# EXERCISE:
Go through the entries below and tally each line holding the string "Learn". Return the number only.

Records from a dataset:
====

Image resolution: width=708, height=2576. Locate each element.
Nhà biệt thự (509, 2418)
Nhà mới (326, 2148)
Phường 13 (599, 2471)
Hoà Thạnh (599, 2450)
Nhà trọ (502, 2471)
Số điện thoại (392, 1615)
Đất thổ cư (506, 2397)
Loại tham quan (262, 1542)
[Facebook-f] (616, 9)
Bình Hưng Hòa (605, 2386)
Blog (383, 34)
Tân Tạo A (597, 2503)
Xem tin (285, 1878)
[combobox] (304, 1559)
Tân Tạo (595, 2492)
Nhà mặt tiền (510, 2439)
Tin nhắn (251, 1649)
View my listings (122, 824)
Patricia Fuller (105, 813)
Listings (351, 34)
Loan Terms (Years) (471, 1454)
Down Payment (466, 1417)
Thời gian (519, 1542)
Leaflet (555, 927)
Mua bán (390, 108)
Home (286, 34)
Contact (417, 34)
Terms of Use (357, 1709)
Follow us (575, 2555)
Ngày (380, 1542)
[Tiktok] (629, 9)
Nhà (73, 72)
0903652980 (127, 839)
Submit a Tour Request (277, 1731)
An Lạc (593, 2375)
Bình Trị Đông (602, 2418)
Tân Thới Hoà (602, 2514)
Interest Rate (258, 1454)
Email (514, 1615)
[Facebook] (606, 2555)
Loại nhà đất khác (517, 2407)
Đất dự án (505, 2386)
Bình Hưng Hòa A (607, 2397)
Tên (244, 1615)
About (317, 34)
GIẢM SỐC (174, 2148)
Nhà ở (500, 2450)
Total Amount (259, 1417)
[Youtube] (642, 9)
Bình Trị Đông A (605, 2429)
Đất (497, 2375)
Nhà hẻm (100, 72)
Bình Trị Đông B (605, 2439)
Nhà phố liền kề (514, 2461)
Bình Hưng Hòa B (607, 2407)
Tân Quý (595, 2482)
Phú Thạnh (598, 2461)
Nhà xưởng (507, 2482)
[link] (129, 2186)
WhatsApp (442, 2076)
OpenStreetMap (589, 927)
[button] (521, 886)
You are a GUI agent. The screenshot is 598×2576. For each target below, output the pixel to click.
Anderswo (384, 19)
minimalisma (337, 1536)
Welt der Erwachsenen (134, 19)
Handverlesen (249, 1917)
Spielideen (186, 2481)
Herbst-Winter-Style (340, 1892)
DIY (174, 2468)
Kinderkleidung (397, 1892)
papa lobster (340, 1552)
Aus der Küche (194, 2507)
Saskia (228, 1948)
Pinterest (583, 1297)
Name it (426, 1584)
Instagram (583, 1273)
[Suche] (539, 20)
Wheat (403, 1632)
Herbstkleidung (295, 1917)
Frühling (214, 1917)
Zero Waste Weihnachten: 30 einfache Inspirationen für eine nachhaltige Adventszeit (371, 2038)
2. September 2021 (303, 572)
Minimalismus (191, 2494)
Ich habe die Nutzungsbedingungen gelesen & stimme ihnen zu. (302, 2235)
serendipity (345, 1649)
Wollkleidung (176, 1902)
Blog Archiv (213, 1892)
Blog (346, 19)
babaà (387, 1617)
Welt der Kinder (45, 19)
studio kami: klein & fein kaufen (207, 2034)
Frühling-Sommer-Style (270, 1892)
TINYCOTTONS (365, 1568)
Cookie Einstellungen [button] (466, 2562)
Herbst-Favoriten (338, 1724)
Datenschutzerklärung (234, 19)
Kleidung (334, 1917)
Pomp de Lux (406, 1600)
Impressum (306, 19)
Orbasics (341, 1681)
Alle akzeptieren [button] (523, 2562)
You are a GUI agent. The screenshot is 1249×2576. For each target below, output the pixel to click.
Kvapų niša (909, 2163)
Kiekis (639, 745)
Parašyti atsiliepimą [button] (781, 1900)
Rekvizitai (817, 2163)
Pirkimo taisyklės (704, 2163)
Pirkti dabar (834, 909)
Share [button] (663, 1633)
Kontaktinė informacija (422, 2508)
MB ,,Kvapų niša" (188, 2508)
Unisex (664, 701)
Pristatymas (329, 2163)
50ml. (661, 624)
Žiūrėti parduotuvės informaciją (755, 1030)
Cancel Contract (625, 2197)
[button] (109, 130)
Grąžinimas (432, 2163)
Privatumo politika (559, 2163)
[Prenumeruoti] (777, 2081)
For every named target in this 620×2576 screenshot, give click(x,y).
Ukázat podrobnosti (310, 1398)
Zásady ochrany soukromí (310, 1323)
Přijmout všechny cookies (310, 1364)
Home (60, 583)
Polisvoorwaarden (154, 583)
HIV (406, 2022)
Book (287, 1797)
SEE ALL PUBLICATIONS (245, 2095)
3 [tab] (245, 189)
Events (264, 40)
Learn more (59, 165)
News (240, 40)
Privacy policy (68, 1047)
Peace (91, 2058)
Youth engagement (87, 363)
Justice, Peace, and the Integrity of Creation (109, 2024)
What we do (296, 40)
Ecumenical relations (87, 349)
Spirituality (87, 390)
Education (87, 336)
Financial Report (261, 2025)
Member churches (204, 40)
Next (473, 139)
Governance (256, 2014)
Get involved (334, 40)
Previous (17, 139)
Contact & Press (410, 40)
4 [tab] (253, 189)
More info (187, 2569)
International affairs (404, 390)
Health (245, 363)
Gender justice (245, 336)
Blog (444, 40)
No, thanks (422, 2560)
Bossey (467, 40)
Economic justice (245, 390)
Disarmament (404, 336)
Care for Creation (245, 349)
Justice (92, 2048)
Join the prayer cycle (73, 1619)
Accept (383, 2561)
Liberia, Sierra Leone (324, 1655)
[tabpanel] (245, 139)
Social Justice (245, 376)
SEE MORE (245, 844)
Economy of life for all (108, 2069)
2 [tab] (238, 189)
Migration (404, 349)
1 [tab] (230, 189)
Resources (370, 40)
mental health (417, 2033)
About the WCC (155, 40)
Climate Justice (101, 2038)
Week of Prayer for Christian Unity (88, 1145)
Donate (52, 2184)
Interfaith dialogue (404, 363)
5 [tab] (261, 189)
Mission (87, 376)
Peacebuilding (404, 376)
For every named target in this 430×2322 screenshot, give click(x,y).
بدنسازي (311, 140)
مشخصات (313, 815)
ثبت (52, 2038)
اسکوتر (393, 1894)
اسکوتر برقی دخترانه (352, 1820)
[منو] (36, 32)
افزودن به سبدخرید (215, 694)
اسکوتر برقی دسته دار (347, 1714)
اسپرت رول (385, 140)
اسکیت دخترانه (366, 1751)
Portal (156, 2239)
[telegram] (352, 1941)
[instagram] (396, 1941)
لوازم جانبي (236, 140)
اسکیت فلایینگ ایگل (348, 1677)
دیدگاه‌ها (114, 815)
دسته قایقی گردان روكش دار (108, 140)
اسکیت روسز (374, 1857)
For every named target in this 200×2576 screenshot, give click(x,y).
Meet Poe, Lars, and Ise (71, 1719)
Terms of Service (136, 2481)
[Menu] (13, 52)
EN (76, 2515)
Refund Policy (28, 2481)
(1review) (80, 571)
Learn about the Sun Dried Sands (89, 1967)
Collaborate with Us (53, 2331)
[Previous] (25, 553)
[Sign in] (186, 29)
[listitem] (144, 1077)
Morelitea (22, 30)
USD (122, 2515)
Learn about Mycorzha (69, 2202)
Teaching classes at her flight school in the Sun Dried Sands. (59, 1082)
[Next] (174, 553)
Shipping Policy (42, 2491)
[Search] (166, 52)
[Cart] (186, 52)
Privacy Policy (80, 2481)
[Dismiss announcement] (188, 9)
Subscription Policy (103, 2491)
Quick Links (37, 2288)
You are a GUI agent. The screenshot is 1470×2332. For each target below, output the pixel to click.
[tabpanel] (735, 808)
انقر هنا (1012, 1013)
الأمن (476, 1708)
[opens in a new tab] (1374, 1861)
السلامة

====

# EXERCISE OUTPUT:
3